The task>
Swap "Identify the location of" for "Find the position of" everywhere it appears in the items below, and copy the rest unchanged.

Data excerpts>
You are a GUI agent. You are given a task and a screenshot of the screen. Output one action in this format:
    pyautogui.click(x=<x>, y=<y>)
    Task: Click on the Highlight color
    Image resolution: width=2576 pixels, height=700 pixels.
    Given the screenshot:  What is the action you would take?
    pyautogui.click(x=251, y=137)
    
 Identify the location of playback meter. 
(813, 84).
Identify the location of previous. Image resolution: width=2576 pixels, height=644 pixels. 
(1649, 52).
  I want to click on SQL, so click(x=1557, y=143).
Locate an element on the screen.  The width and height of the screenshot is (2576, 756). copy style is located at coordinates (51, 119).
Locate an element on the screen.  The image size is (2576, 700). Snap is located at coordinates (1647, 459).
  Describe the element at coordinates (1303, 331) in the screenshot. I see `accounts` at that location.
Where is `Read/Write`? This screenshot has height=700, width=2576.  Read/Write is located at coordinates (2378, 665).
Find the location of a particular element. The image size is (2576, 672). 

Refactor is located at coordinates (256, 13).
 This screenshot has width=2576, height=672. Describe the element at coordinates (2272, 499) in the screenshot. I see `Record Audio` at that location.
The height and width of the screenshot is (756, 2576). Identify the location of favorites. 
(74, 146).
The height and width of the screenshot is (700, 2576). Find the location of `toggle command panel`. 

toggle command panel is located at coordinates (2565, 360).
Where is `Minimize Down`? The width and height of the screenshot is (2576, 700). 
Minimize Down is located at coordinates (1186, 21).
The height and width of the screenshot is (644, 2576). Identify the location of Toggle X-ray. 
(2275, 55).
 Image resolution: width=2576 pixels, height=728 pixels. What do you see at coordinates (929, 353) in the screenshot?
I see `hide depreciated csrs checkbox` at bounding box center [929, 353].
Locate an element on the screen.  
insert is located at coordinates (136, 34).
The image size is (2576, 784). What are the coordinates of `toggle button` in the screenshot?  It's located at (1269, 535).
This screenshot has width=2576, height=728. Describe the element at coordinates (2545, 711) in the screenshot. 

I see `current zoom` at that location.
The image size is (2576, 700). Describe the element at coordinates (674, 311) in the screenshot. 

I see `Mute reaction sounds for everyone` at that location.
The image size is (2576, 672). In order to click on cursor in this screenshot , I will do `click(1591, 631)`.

Exercise solution>
You are a GUI agent. You are given a task and a screenshot of the screen. Output one action in this format:
    pyautogui.click(x=<x>, y=<y>)
    Task: Click on the Highlight color
    Image resolution: width=2576 pixels, height=700 pixels.
    Given the screenshot:  What is the action you would take?
    pyautogui.click(x=251, y=137)
    
 Find the position of playback meter. 
(813, 84).
Find the position of previous. Image resolution: width=2576 pixels, height=644 pixels. 
(1649, 52).
  I want to click on SQL, so click(x=1557, y=143).
Locate an element on the screen.  The width and height of the screenshot is (2576, 756). copy style is located at coordinates (51, 119).
Locate an element on the screen.  The image size is (2576, 700). Snap is located at coordinates (1647, 459).
  Describe the element at coordinates (1303, 331) in the screenshot. I see `accounts` at that location.
Where is `Read/Write`? This screenshot has height=700, width=2576.  Read/Write is located at coordinates (2378, 665).
Find the location of a particular element. The image size is (2576, 672). 

Refactor is located at coordinates (256, 13).
 This screenshot has width=2576, height=672. Describe the element at coordinates (2272, 499) in the screenshot. I see `Record Audio` at that location.
The height and width of the screenshot is (756, 2576). Find the position of favorites. 
(74, 146).
The height and width of the screenshot is (700, 2576). Find the location of `toggle command panel`. 

toggle command panel is located at coordinates (2565, 360).
Where is `Minimize Down`? The width and height of the screenshot is (2576, 700). 
Minimize Down is located at coordinates (1186, 21).
The height and width of the screenshot is (644, 2576). Find the position of Toggle X-ray. 
(2275, 55).
 Image resolution: width=2576 pixels, height=728 pixels. What do you see at coordinates (929, 353) in the screenshot?
I see `hide depreciated csrs checkbox` at bounding box center [929, 353].
Locate an element on the screen.  
insert is located at coordinates (136, 34).
The image size is (2576, 784). What are the coordinates of `toggle button` in the screenshot?  It's located at (1269, 535).
This screenshot has width=2576, height=728. Describe the element at coordinates (2545, 711) in the screenshot. 

I see `current zoom` at that location.
The image size is (2576, 700). Describe the element at coordinates (674, 311) in the screenshot. 

I see `Mute reaction sounds for everyone` at that location.
The image size is (2576, 672). In order to click on cursor in this screenshot , I will do `click(1591, 631)`.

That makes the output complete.